WHAT YOU WILL DO:
Revise the listing from the line with "Task: Toggle the crossed-eye visibility icon" through its end, swapping "minus button" for "plus button" and leaving everything else as it stands.

— Begin TASK DATA —

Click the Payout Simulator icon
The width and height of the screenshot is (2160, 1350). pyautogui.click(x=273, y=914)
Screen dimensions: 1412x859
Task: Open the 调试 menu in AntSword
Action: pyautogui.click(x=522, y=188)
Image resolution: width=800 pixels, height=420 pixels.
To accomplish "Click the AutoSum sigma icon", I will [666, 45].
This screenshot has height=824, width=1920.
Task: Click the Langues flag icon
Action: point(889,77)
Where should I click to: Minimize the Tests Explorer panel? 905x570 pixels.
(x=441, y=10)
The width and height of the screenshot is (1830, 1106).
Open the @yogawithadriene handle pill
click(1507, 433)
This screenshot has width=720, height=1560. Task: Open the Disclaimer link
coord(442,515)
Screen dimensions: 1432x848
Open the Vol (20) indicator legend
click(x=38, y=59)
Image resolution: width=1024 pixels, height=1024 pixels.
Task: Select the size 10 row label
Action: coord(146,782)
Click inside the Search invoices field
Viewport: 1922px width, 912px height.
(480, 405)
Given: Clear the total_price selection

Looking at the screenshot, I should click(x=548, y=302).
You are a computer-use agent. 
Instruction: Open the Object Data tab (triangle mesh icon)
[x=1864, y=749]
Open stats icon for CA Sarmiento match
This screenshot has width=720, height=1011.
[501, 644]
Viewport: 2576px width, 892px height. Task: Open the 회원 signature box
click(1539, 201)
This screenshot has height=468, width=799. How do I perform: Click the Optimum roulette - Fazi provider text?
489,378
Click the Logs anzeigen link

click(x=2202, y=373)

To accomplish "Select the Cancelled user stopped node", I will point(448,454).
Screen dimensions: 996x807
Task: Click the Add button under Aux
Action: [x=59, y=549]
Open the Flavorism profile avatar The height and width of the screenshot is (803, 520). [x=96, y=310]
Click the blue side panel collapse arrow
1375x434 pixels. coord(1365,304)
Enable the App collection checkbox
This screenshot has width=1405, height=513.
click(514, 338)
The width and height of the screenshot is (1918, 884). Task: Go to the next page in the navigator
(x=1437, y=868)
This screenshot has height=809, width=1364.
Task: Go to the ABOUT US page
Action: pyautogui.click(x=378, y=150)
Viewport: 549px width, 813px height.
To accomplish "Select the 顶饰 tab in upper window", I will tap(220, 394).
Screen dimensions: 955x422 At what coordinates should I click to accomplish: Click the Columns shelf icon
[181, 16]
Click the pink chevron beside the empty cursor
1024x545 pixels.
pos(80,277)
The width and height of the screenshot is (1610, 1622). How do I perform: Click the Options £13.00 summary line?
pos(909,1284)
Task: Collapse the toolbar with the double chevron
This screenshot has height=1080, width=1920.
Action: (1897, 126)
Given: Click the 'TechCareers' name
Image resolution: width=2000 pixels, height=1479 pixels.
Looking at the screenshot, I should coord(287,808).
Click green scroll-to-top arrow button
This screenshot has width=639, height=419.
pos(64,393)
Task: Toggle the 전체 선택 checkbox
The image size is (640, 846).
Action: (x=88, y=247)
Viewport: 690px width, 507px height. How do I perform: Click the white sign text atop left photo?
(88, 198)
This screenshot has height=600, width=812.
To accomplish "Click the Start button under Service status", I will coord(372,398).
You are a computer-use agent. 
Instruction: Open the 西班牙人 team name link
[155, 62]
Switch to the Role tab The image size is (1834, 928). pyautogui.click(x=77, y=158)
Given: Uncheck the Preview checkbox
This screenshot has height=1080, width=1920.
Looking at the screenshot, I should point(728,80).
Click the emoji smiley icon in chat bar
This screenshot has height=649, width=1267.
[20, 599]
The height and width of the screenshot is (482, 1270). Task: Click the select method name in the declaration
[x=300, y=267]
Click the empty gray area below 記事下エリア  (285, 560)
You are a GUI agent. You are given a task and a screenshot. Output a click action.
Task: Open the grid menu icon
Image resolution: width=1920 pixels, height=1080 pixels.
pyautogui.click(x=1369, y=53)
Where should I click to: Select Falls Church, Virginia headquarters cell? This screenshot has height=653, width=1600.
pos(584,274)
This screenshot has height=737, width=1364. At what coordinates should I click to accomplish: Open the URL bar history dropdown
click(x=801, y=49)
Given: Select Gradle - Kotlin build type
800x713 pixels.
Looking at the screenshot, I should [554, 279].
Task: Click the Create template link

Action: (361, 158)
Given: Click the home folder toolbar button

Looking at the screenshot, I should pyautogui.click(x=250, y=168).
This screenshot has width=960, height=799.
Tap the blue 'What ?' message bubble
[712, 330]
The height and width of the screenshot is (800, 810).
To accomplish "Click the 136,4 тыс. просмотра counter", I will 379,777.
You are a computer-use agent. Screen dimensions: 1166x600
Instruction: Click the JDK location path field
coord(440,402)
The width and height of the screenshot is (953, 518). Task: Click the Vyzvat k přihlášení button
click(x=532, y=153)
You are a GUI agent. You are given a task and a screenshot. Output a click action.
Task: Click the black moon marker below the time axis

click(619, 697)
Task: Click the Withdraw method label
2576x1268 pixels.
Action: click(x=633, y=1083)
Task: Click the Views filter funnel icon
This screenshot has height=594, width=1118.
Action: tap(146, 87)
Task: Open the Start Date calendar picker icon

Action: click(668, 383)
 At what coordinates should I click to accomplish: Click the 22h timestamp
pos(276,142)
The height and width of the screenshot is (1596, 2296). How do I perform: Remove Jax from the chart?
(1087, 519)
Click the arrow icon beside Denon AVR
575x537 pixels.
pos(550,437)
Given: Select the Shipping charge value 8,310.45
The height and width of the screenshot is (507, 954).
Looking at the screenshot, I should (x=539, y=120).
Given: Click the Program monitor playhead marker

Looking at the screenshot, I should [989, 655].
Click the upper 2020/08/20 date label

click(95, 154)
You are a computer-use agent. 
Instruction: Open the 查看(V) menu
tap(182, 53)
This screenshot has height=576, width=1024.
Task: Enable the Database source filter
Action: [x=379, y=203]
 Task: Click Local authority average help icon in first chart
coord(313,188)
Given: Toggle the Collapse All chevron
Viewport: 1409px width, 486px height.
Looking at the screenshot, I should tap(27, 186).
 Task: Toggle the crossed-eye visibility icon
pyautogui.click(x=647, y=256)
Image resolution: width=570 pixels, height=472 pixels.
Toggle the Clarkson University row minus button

— End TASK DATA —

WRITTEN ANSWER:
 Task: Toggle the crossed-eye visibility icon
pyautogui.click(x=647, y=256)
Image resolution: width=570 pixels, height=472 pixels.
Toggle the Clarkson University row plus button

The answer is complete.